Diffusion models are neural networks trained to remove “noise” – random perturbations added to data – from their input. Given a random mess of pixels, a diffusion model will try to turn it into a recognizable image.
In Chroma, noise is added by unravelling the amino acid chains that a protein is made from. Given a random clump of these chains, Chroma tries to put them together to form a protein. Guided by specified constraints on what the result should look like, Chroma can generate novel proteins with specific properties.
Baker’s team takes a different approach, though the end results are similar. Its diffusion model starts with an even more scrambled structure. Another key difference is that RoseTTAFold Diffusion uses information about how the pieces of a protein fit together provided by a separate neural network trained to predict protein structure as DeepMind’s AlphaFold does. This guides the overall generative process.
Generate Biomedicines and Baker’s team both show off an impressive array of results. They are able to generate proteins with multiple degrees of symmetry, including proteins that are circular, triangular, or hexagonal. To illustrate the versatility of their program, Generate Biomedicines generated proteins shaped like the 26 letters of the Latin alphabet and the numerals 0 to 10. Both teams can also generate pieces of proteins, matching new parts to existing structures.
Most of these demonstrated structures would serve no purpose in practice. But because a protein’s function is determined by its shape, being able to generate different structures on demand is crucial, and once this genie is out of the bottle it could be possible to make almost any protein to cure any disease or for use in any application – from washing detergents to advanced bio-manufacturing applications and far beyond.
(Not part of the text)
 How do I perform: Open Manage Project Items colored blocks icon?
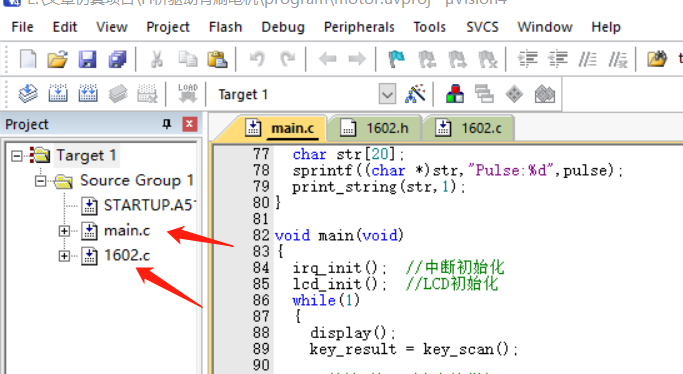pyautogui.click(x=455, y=94)
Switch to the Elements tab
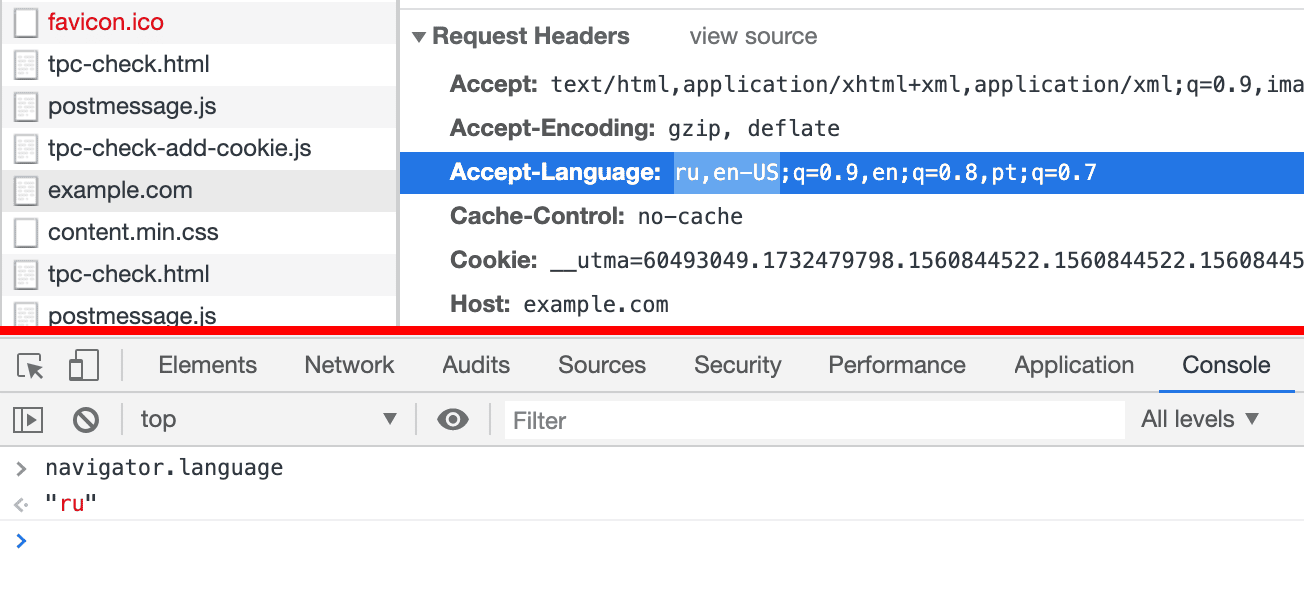This screenshot has width=1304, height=607. pyautogui.click(x=207, y=366)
Generating strange designs on a computer is one thing. But the goal is to turn these designs into real proteins. To test whether Chroma produced designs that could be made, Generate Biomedicines took the sequences for some of its designs – the amino acid strings that make up the protein – and ran them through another AI program. They found that 55% of them would be predicted to fold into the structure generated by Chroma, which suggests that these are designs for viable proteins.
Baker’s team ran a similar test. But Baker and his colleagues have gone a lot further than Generate Biomedicines in evaluating their model. They have created some of RoseTTAFold Diffusion’s designs in their lab – they also say they’re doing lab tests but is not yet ready to share results.
“This is more than just proof of concept,” says Trippe. “We’re actually using this to make really great proteins.”
For Baker, the headline result is the generation of a new protein that attaches to the parathyroid hormone, which controls calcium levels in the blood.
“We basically gave the model the hormone and nothing else and told it to make a protein that binds to it,” he says. When they tested the novel protein in the lab, they found that it attached to the hormone more tightly than anything that could have been generated using other computational methods – and more tightly than existing drugs.
“It came up with this protein design out of thin air,” says Baker.
Grigoryan acknowledges that inventing new proteins is just the first step of many.
“We’re a drug company,” he says. “At the end of the day what matters is whether we can make medicines that work or not.”
Protein based drugs need to be manufactured in large numbers, then tested in the lab and finally in humans. This can take years. But he thinks that his company and others will find ways to speed up those steps up as well, perhaps using digital twins of human patients.
“The rate of scientific progress comes in fits and starts,” says Baker. “But right now we’re in the middle of what can only be called a technological revolution.”